▸ TASK DIRECTIONS: Scan the records for the string "handle", then copy each line that has it.

Top of INPUT DATA

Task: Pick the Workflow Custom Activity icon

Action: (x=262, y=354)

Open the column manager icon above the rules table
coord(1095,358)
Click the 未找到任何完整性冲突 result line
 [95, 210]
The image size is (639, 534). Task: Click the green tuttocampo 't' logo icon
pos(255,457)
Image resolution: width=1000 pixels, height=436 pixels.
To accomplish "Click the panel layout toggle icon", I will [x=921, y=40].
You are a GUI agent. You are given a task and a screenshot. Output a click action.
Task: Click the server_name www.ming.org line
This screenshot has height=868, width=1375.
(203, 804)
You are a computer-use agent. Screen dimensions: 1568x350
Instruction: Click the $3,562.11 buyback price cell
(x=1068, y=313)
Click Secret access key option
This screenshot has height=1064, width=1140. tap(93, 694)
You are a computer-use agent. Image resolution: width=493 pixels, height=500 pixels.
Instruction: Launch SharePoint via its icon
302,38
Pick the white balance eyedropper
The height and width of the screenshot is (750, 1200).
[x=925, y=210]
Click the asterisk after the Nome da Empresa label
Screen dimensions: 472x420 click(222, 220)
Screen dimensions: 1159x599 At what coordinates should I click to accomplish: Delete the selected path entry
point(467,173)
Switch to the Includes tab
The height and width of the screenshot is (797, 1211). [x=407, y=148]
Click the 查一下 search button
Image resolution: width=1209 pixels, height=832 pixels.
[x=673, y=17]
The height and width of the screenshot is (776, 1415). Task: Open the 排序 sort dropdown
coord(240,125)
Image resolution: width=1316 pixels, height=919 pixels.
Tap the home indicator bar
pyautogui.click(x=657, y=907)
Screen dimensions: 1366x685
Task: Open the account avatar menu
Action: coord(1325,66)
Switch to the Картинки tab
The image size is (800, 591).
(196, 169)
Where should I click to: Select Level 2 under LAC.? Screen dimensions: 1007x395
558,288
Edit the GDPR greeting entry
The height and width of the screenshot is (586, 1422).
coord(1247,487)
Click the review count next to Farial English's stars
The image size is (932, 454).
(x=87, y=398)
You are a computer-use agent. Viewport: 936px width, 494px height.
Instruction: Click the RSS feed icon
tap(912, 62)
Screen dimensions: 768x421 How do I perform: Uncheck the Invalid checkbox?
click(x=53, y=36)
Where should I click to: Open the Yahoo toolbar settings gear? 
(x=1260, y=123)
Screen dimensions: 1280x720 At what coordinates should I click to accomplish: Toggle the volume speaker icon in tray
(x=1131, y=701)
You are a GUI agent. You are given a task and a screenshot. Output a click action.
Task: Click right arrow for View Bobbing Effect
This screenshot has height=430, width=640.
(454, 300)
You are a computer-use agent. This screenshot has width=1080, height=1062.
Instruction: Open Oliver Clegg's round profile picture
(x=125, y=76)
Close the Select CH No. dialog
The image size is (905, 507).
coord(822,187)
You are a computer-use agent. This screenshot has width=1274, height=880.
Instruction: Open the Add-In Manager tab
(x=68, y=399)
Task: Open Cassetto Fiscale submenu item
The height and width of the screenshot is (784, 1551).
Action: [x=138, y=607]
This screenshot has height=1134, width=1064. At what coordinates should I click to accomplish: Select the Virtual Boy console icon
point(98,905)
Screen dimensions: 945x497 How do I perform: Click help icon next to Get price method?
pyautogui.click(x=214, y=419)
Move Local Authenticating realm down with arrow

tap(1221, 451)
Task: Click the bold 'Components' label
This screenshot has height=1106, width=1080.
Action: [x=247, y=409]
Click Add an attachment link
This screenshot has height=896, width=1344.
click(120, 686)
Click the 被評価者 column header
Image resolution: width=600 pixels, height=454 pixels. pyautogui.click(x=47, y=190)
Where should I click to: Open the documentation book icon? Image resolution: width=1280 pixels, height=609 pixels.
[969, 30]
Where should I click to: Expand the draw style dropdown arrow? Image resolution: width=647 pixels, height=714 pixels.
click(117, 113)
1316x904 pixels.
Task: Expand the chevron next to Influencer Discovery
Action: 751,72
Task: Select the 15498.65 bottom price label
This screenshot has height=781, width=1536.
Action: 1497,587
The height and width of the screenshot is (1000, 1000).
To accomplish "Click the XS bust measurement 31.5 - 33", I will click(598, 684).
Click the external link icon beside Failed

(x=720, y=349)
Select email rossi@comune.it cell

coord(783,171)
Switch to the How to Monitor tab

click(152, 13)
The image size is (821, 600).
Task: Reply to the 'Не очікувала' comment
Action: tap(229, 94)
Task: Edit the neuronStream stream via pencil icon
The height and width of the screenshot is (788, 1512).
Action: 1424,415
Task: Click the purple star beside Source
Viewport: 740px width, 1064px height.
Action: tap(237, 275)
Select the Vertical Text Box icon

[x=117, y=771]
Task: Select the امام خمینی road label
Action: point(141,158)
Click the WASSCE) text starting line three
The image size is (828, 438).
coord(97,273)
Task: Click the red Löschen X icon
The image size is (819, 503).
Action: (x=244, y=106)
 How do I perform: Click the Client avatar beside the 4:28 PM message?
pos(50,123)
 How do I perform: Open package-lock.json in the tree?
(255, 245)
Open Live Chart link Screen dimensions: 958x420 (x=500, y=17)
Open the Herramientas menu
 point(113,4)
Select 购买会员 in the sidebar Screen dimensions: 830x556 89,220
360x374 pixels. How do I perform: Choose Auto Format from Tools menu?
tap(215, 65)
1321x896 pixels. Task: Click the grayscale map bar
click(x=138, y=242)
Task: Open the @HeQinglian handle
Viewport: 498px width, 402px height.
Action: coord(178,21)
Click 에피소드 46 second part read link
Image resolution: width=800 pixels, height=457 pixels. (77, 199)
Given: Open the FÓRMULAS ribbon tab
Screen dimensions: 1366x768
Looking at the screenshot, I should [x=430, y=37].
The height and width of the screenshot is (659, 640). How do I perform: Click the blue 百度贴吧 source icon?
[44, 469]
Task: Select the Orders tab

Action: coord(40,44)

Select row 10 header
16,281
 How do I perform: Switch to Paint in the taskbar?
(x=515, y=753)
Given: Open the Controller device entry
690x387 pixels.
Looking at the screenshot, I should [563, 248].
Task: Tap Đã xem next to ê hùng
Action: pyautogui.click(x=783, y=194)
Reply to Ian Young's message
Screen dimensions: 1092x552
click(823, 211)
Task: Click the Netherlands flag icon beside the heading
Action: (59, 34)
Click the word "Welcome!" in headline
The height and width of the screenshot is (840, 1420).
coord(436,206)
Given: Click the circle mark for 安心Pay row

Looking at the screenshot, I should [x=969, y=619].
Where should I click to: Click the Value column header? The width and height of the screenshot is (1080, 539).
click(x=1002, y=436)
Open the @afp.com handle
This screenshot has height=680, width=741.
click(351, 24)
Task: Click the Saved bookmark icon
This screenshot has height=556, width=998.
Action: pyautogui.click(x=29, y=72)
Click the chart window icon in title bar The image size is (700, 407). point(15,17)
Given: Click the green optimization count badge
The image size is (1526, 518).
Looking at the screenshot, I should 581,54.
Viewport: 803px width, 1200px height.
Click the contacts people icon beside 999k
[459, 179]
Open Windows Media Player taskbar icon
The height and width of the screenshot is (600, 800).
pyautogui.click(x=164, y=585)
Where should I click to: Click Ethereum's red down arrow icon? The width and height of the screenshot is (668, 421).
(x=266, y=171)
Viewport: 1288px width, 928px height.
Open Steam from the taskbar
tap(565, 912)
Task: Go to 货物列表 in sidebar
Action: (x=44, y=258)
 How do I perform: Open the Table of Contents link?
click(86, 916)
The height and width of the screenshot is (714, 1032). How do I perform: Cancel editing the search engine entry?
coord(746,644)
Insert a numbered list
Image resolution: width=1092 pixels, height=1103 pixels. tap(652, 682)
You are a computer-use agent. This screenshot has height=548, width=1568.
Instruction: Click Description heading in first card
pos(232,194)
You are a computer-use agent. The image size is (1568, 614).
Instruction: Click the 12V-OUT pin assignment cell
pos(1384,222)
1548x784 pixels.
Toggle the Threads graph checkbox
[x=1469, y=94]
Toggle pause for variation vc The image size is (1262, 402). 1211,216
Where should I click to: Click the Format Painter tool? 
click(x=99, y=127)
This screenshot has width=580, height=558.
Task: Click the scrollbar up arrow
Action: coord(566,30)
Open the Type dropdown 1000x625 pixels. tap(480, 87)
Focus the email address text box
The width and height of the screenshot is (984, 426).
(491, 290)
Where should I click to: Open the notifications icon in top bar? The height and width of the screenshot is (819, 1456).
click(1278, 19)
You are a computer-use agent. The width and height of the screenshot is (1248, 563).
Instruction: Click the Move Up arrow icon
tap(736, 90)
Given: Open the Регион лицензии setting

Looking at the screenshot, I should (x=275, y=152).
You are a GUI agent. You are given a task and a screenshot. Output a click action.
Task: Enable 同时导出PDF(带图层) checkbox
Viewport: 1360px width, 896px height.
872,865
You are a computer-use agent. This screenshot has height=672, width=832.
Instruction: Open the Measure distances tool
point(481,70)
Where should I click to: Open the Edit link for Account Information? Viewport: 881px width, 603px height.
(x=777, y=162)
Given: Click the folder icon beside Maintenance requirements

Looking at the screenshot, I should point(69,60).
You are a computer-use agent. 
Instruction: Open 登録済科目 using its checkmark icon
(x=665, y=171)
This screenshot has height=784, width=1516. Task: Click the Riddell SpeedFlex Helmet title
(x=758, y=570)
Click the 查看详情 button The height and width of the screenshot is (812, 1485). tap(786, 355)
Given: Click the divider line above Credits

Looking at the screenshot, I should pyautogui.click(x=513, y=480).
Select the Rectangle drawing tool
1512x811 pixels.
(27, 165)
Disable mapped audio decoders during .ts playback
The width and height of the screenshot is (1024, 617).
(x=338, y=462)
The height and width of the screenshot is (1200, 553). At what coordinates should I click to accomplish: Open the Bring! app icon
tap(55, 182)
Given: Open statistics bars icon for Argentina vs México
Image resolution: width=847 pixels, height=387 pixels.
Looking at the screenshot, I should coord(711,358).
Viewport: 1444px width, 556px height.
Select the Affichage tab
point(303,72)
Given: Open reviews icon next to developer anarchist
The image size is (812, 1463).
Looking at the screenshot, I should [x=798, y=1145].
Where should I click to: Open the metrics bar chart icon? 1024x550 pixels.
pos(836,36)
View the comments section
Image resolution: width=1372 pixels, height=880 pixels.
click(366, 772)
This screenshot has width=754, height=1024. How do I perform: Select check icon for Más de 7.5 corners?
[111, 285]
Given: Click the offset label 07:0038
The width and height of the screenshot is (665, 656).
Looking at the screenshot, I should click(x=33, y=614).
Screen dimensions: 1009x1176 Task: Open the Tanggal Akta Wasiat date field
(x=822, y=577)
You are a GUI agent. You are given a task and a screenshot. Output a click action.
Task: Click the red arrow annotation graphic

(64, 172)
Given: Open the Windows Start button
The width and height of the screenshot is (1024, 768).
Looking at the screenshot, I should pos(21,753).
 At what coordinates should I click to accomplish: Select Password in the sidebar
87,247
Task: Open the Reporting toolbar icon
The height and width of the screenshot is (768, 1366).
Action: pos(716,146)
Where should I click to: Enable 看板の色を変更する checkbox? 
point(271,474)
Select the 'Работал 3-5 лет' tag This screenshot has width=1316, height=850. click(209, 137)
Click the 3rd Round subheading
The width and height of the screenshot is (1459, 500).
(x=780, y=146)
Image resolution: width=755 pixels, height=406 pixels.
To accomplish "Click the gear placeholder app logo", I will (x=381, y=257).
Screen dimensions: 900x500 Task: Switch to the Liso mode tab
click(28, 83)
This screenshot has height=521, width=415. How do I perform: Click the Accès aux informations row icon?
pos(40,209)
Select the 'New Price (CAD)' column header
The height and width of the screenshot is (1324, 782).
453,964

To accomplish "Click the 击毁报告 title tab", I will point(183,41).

Bottom of INPUT DATA

▸ ANSWER TO THE EXERCISE:
Task: Open the @HeQinglian handle
Open the @afp.com handle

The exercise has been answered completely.